*GOAL OF THE EXERCISE*:
Could you return, exactly as written, only the lines from the one holding "Task: Choose Kategorie from the submenu" through the final line of the records below?

*MATERIAL FOR THIS TASK*:
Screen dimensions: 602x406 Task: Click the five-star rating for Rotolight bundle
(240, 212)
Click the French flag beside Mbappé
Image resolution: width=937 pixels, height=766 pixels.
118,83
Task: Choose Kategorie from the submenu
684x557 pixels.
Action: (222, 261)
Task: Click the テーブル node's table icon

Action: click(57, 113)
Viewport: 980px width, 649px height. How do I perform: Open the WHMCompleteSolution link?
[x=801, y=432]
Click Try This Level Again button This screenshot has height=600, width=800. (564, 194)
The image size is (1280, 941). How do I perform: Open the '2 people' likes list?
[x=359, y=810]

*RESULT OF THIS TASK*:
Task: Choose Kategorie from the submenu
684x557 pixels.
Action: (222, 261)
Task: Click the テーブル node's table icon

Action: click(57, 113)
Viewport: 980px width, 649px height. How do I perform: Open the WHMCompleteSolution link?
[x=801, y=432]
Click Try This Level Again button This screenshot has height=600, width=800. (564, 194)
The image size is (1280, 941). How do I perform: Open the '2 people' likes list?
[x=359, y=810]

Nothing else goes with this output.